Planted outdoors in USDA Hardiness Zones 9b-11, they also serve many purposes for a one-time investment.
In addition to being potential ground cover, container plants, and rock garden candidates, ‘Christmas Carol’ draws hummingbirds and pollinators with its dark pink blooms.
And, it’s drought tolerant, evergreen, and even deer resistant when grown in one of those zones, where the temperatures never dip below 25ºF.
Want to grow your own ‘Christmas Carol’? The toughest part may be finding a division or seedling to purchase. These aloes are relatively rare, though simple to propagate once you’ve obtained a mature plant.
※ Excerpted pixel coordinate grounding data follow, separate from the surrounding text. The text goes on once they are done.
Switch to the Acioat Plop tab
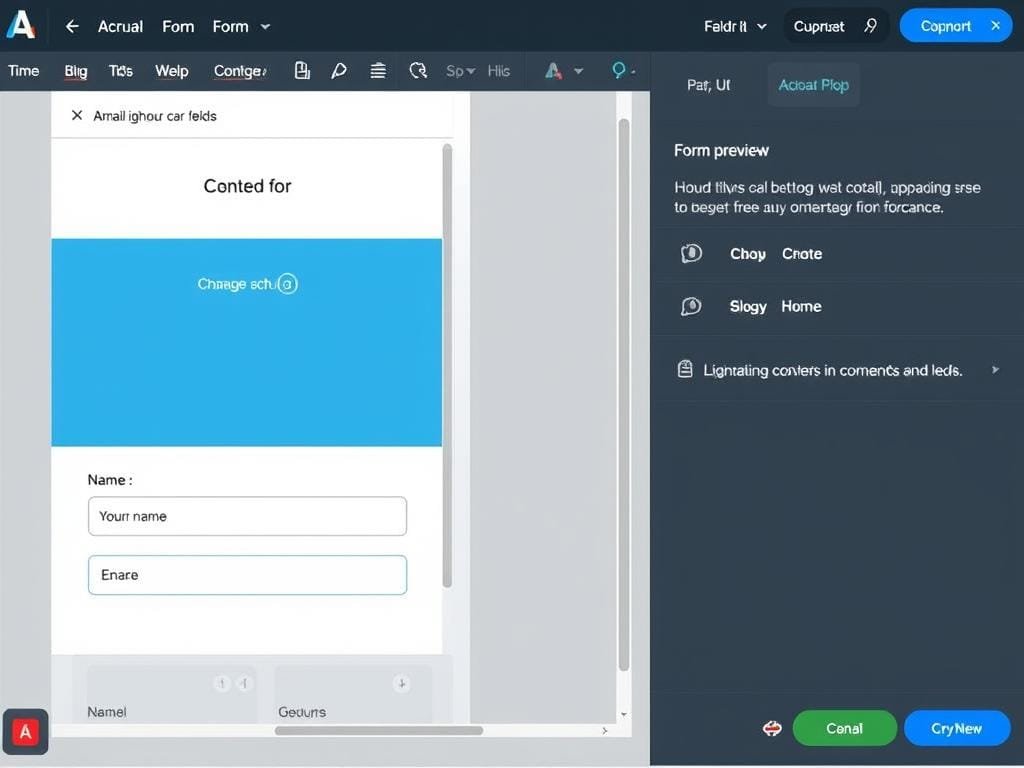813,85

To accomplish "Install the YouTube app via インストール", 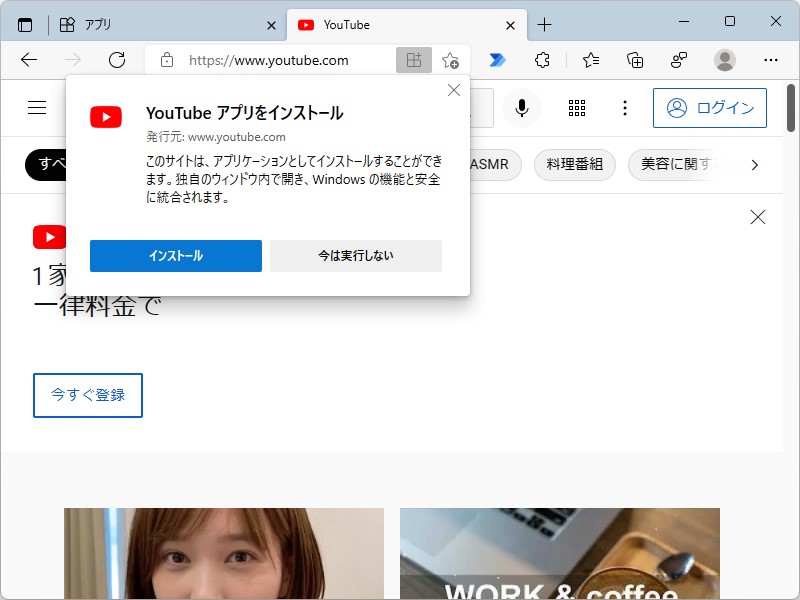I will [175, 256].
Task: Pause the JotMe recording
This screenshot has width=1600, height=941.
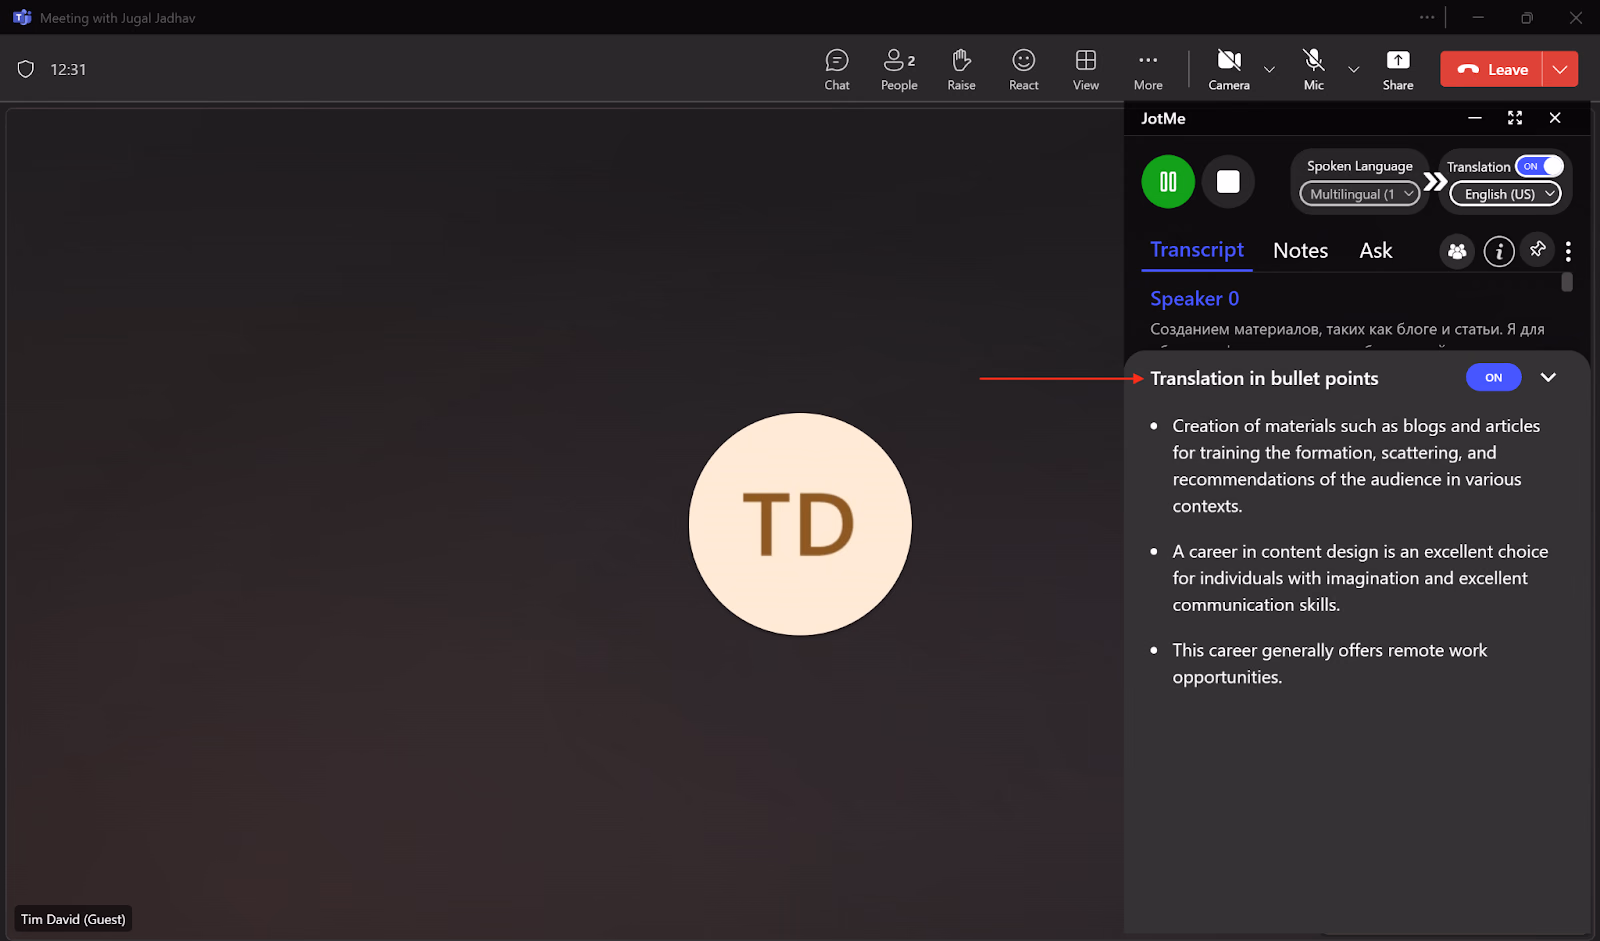Action: (1168, 182)
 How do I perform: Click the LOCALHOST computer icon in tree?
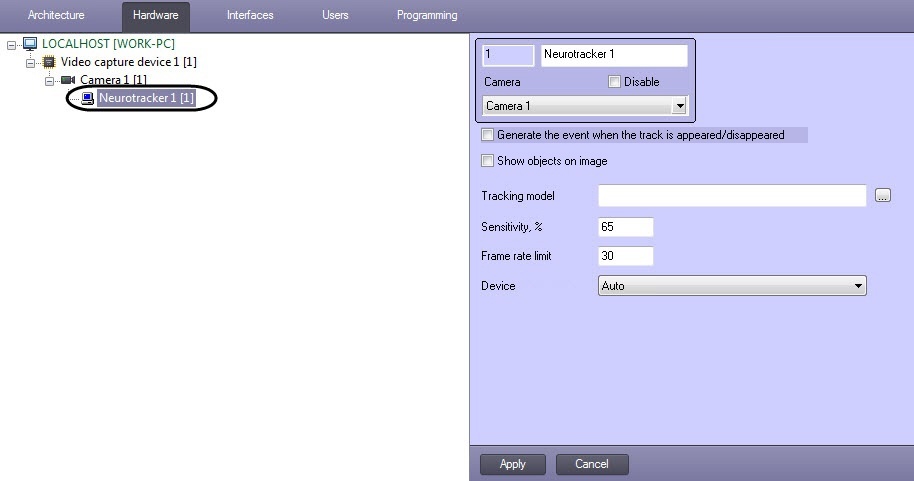coord(30,44)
Once you’ve got one, they’re pretty easy to keep alive and looking good, especially if you follow the tips and techniques I’m about to share.
Here’s what I’ll cover:
What You’ll Learn
What Is Christmas Carol Aloe?
One of the many available cultivars of aloe, ‘Christmas Carol’ is a compact succulent, reaching eight to 12 inches tall and spreading the same distance.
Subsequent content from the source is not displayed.